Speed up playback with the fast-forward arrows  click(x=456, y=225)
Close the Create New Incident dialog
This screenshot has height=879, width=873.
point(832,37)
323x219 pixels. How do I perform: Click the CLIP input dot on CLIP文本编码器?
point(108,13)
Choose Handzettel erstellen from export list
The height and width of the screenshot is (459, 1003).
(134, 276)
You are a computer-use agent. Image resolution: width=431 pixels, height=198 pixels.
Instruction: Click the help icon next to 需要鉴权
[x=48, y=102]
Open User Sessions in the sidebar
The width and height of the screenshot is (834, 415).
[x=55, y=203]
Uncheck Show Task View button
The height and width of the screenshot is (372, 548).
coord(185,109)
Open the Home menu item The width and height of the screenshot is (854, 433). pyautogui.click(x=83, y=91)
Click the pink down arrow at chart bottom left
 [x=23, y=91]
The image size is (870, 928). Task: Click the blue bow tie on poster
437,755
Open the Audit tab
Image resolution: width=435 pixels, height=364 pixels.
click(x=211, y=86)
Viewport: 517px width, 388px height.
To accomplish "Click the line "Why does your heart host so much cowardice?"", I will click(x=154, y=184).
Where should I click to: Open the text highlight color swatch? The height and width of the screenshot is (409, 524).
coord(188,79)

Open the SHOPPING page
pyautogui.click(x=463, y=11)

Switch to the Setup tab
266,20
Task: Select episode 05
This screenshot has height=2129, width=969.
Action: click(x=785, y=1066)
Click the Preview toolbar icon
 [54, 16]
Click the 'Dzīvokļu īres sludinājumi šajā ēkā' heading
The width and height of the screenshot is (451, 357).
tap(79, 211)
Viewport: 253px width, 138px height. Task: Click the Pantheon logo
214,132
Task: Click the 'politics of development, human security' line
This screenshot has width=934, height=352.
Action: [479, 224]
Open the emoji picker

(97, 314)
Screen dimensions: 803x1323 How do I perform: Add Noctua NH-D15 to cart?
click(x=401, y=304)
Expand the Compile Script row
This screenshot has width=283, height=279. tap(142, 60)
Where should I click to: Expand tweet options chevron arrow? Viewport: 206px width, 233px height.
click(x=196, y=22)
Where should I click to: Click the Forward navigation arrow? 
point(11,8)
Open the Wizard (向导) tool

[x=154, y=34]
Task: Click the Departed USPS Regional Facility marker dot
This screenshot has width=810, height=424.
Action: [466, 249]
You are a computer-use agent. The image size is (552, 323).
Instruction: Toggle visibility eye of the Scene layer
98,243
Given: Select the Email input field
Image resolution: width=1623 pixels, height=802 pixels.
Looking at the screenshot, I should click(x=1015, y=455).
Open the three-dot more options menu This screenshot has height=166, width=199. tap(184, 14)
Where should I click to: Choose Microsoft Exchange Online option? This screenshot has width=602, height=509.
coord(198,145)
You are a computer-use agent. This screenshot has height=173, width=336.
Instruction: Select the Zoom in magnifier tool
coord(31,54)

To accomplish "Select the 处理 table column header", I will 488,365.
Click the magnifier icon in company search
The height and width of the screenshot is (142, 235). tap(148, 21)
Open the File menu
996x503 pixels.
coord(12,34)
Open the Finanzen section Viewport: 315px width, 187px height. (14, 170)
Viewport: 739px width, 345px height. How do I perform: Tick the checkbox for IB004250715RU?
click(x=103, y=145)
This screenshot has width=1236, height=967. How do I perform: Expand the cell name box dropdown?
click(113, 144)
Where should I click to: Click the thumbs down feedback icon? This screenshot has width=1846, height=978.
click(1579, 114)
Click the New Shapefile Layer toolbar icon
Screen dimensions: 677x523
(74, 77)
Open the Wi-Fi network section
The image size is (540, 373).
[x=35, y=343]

> **Assignment**:
Would you transcribe all of the data, keeping each line exact?

> **Output**:
Speed up playback with the fast-forward arrows  click(x=456, y=225)
Close the Create New Incident dialog
This screenshot has height=879, width=873.
point(832,37)
323x219 pixels. How do I perform: Click the CLIP input dot on CLIP文本编码器?
point(108,13)
Choose Handzettel erstellen from export list
The height and width of the screenshot is (459, 1003).
(134, 276)
You are a computer-use agent. Image resolution: width=431 pixels, height=198 pixels.
Instruction: Click the help icon next to 需要鉴权
[x=48, y=102]
Open User Sessions in the sidebar
The width and height of the screenshot is (834, 415).
[x=55, y=203]
Uncheck Show Task View button
The height and width of the screenshot is (372, 548).
coord(185,109)
Open the Home menu item The width and height of the screenshot is (854, 433). pyautogui.click(x=83, y=91)
Click the pink down arrow at chart bottom left
 [x=23, y=91]
The image size is (870, 928). Task: Click the blue bow tie on poster
437,755
Open the Audit tab
Image resolution: width=435 pixels, height=364 pixels.
click(x=211, y=86)
Viewport: 517px width, 388px height.
To accomplish "Click the line "Why does your heart host so much cowardice?"", I will click(x=154, y=184).
Where should I click to: Open the text highlight color swatch? The height and width of the screenshot is (409, 524).
coord(188,79)

Open the SHOPPING page
pyautogui.click(x=463, y=11)

Switch to the Setup tab
266,20
Task: Select episode 05
This screenshot has height=2129, width=969.
Action: click(x=785, y=1066)
Click the Preview toolbar icon
 [54, 16]
Click the 'Dzīvokļu īres sludinājumi šajā ēkā' heading
The width and height of the screenshot is (451, 357).
tap(79, 211)
Viewport: 253px width, 138px height. Task: Click the Pantheon logo
214,132
Task: Click the 'politics of development, human security' line
This screenshot has width=934, height=352.
Action: [479, 224]
Open the emoji picker

(97, 314)
Screen dimensions: 803x1323 How do I perform: Add Noctua NH-D15 to cart?
click(x=401, y=304)
Expand the Compile Script row
This screenshot has width=283, height=279. tap(142, 60)
Where should I click to: Expand tweet options chevron arrow? Viewport: 206px width, 233px height.
click(x=196, y=22)
Where should I click to: Click the Forward navigation arrow? 
point(11,8)
Open the Wizard (向导) tool

[x=154, y=34]
Task: Click the Departed USPS Regional Facility marker dot
This screenshot has width=810, height=424.
Action: [466, 249]
You are a computer-use agent. The image size is (552, 323).
Instruction: Toggle visibility eye of the Scene layer
98,243
Given: Select the Email input field
Image resolution: width=1623 pixels, height=802 pixels.
Looking at the screenshot, I should click(x=1015, y=455).
Open the three-dot more options menu This screenshot has height=166, width=199. tap(184, 14)
Where should I click to: Choose Microsoft Exchange Online option? This screenshot has width=602, height=509.
coord(198,145)
You are a computer-use agent. This screenshot has height=173, width=336.
Instruction: Select the Zoom in magnifier tool
coord(31,54)

To accomplish "Select the 处理 table column header", I will 488,365.
Click the magnifier icon in company search
The height and width of the screenshot is (142, 235). tap(148, 21)
Open the File menu
996x503 pixels.
coord(12,34)
Open the Finanzen section Viewport: 315px width, 187px height. (14, 170)
Viewport: 739px width, 345px height. How do I perform: Tick the checkbox for IB004250715RU?
click(x=103, y=145)
This screenshot has width=1236, height=967. How do I perform: Expand the cell name box dropdown?
click(113, 144)
Where should I click to: Click the thumbs down feedback icon? This screenshot has width=1846, height=978.
click(1579, 114)
Click the New Shapefile Layer toolbar icon
Screen dimensions: 677x523
(74, 77)
Open the Wi-Fi network section
The image size is (540, 373).
[x=35, y=343]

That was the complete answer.